While the extrusion-based 3D printing technology was the growth driver of the industry a few years earlier, the technology is slowly falling behind the other technologies as it could not live up to its hype created by sales-oriented marketers. It does have some limitations but as the technology matures, the FDM/FFF 3D printing technology FDM is being re-examined as a process that is increasingly proving its applicability for industry and scale production.
The three partners now will focus on bringing this technology back to mainstream manufacturing.
Truck OEMs & Suppliers see Potential in 3D Printing for Online Growth
OEMS & suppliers like Daimler Trucks, Navistar & Meritor are looking to 3D printing to help them grow their online presence. These companies see a potential in 3D printing to reach number of customers.
Daimler Trucks North America (DTNA) is expanding alliancetruckparts.com, its e-commerce platform, and has seen an increase in customers using pinnacletruckparts.com, its dealer-sponsored e-commerce solution.
Stefan Kurschner, DTNA’s senior vice president of aftermarket said, “Ultimately, customers will decide how they communicate with the company.”
Josef Kory, Navistar’s senior vice president of parts, said “Navistar is experimenting with 3D printing. The parts that will probably lend themselves well to 3D printing are the low-volume, end-of-life parts where tooling doesn’t exist and you wouldn’t want to (invest in new tooling for) a supplier.”
According to Kurschner, “There is always a need for parts for older trucks, and new technology could help keep those older trucks running. Daimler Trucks is field testing 3D printing, which could ensure parts availability regardless of how old a truck is.”
Richard Beyer, vice president of engineering and research and development at Bendix Commercial Vehicle Systems, said, “3D printing can shorten the development phase of parts, but he does not see a near-term solution for production parts being produced directly by the process.”
Doug Dole, general manager of product strategy for Meritor, said, “Meritor is leveraging 3D printing technology and plans to use it in the aftermarket for older and low-volume parts.”
Dremel Unveils 3D40 FLEX 3D Printer with Flexible Build Plate
Dremel, the rotary power tool manufacturer, unveiled its newest 3D printer the Dremel DigiLab 3D40 FLEX. The company has launched a number of desktop plastic extrusion-based systems primarily aimed at the education market. Now, the new 3D40, certified by UL, is said to offer a variety of new features that make it quick and easy for educators and students to get printing in the classroom.
It is expanding its DigiLab 3D printing range with the launch of this new 3D printer. One of the unique features of this printer is the flexible build plate allowing for easy removal of prints off the plate. Since the printer is targeted to students, this build plate eliminates the need for tools.

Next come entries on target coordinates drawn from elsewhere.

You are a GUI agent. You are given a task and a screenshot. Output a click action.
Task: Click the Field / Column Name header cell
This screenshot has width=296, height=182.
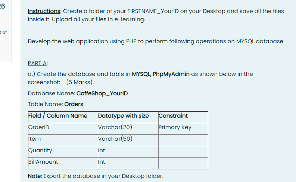tap(63, 117)
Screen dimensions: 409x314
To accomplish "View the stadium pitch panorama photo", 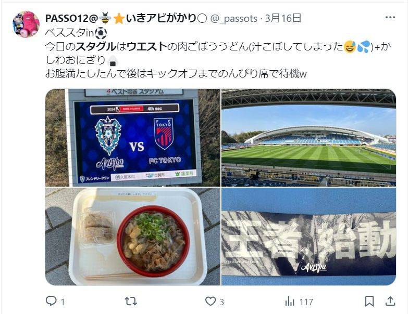I will tap(308, 138).
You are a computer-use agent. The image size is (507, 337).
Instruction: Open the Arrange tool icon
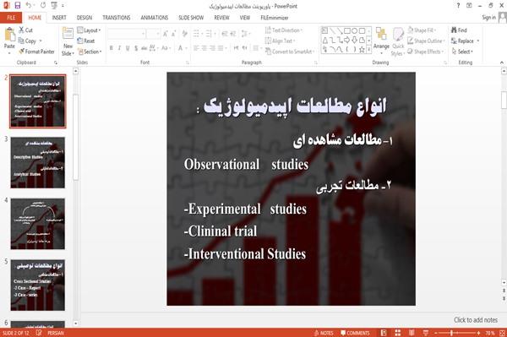click(x=381, y=35)
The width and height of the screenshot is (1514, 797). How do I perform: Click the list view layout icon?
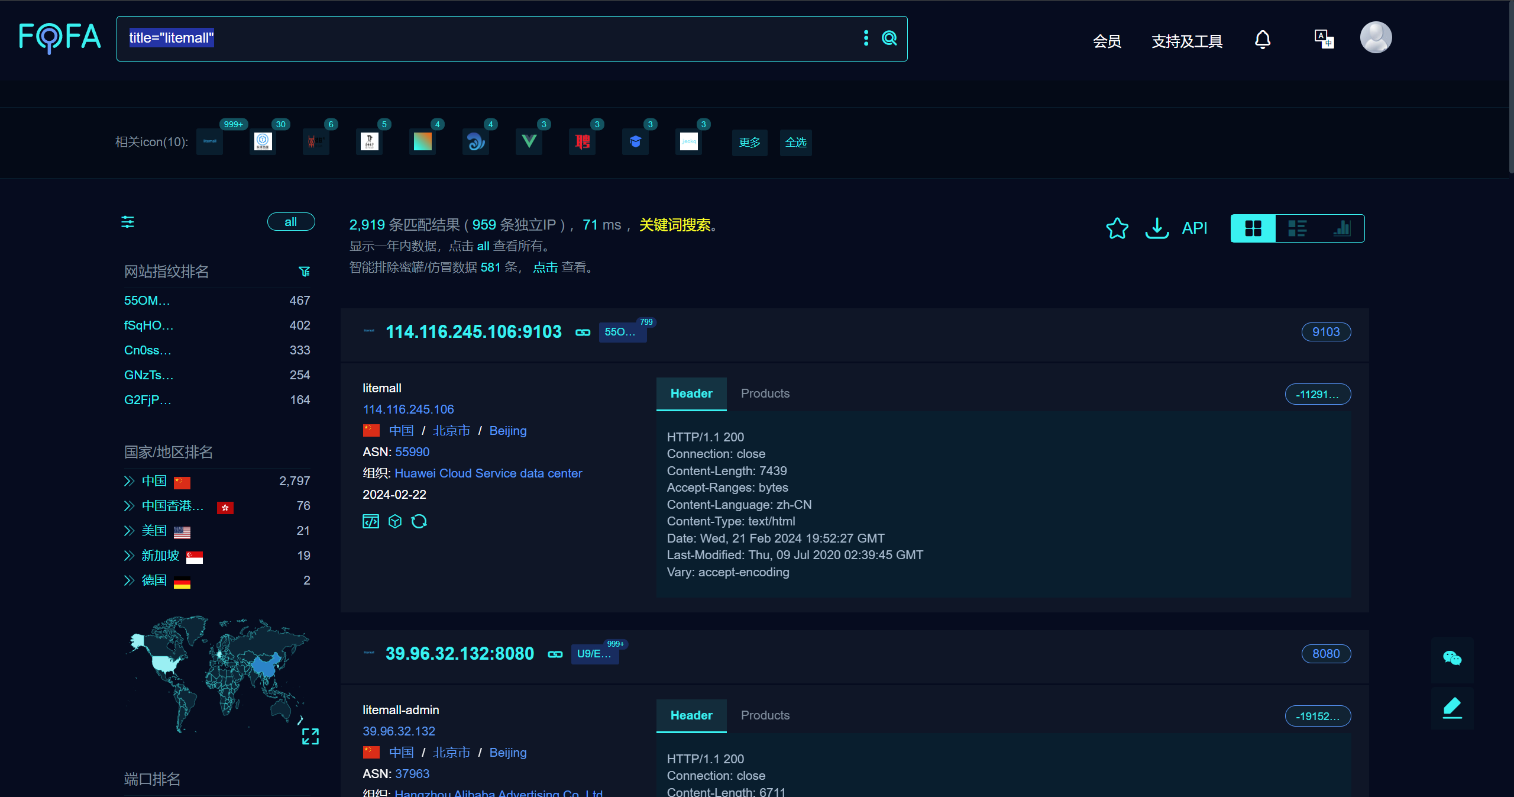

It also offers a cloud-based printing software and a draft mode which makes printing 30 percent faster (compared to its predecessor the 3D40) to accommodate environments like classrooms, where quick turnarounds are needed for multiple users. In addition, a higher resolution of 50 microns means users will be able to print more intricate features such as arches and small details.
Speaking about the new 3D printer, Dremel President John Kavanagh said, “We’ve seen a lot of use and success with our previous 3D printer models. As we continue to learn about digital fabrication, it’s important to introduce new innovations to better suit the classroom and makerspace settings. This is what led us to 3D40 FLEX.”